What to do
Every line of the records that holds the word "computer" should be copied out.

[Saved entries]
+ + + + + + +
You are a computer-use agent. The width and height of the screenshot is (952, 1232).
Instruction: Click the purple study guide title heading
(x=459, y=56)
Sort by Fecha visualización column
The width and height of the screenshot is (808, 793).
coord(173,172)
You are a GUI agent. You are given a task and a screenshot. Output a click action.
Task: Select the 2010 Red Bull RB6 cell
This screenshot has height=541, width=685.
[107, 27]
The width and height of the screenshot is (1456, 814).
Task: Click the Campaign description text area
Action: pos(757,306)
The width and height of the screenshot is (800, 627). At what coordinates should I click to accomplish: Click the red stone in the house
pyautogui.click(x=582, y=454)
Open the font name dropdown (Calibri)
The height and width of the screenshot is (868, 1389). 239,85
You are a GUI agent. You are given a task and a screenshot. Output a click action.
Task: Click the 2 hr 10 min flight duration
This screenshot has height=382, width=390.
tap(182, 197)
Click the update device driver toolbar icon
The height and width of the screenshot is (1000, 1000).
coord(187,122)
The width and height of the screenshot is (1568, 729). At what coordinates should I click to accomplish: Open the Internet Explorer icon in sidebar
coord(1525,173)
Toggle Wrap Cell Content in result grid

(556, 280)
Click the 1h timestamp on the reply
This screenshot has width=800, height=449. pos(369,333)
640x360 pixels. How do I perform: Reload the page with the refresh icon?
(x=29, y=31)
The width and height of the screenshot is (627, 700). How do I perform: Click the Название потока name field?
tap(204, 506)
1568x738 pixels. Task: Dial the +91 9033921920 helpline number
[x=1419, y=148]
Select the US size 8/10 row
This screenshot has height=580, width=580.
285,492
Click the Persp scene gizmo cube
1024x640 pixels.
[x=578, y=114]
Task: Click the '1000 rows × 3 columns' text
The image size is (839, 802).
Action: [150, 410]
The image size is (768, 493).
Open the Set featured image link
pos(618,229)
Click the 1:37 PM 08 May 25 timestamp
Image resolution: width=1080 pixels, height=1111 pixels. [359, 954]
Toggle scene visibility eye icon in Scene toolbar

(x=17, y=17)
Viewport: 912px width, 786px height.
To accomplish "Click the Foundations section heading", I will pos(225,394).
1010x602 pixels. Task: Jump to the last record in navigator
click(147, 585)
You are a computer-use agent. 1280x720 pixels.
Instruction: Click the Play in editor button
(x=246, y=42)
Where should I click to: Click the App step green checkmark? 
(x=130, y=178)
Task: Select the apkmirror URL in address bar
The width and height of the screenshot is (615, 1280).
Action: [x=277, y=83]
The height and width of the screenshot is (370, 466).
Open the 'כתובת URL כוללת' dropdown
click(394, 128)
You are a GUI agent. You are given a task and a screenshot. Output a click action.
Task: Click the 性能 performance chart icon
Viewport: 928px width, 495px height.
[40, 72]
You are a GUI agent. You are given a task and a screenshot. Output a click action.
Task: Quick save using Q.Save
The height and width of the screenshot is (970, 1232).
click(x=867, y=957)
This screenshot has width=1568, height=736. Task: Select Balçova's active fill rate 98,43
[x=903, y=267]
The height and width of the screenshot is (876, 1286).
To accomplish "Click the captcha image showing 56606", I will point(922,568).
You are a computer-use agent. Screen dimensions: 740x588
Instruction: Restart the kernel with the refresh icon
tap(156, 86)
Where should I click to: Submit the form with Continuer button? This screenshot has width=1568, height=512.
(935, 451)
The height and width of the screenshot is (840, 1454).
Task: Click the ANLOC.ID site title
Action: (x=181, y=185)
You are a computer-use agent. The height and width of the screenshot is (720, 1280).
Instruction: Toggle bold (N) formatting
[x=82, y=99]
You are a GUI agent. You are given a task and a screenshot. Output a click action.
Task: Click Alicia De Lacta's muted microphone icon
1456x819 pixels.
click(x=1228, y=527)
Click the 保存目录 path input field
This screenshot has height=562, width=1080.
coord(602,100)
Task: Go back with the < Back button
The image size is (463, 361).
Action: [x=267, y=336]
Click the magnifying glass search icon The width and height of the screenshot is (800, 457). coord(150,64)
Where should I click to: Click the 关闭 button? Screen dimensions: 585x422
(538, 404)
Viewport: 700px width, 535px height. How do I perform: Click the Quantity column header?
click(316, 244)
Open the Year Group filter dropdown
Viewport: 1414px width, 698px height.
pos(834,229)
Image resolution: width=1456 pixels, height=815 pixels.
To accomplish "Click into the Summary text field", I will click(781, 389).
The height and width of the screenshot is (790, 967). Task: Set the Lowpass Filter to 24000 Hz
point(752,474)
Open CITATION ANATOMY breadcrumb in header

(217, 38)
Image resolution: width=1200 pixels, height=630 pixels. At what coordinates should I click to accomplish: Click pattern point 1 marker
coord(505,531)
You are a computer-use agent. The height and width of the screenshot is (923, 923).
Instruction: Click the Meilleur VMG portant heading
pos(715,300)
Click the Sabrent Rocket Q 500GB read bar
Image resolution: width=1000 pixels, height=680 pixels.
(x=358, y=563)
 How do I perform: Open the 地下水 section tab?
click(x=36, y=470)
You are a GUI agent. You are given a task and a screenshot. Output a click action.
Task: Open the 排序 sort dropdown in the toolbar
+ + + + + + +
Solution for this problem
You are a computer-use agent. The width and height of the screenshot is (952, 1232).
You are a computer-use agent. 1280x720 pixels.
You are a computer-use agent. Screen dimensions: 740x588
You are a computer-use agent. The height and width of the screenshot is (720, 1280).
You are a computer-use agent. The height and width of the screenshot is (923, 923).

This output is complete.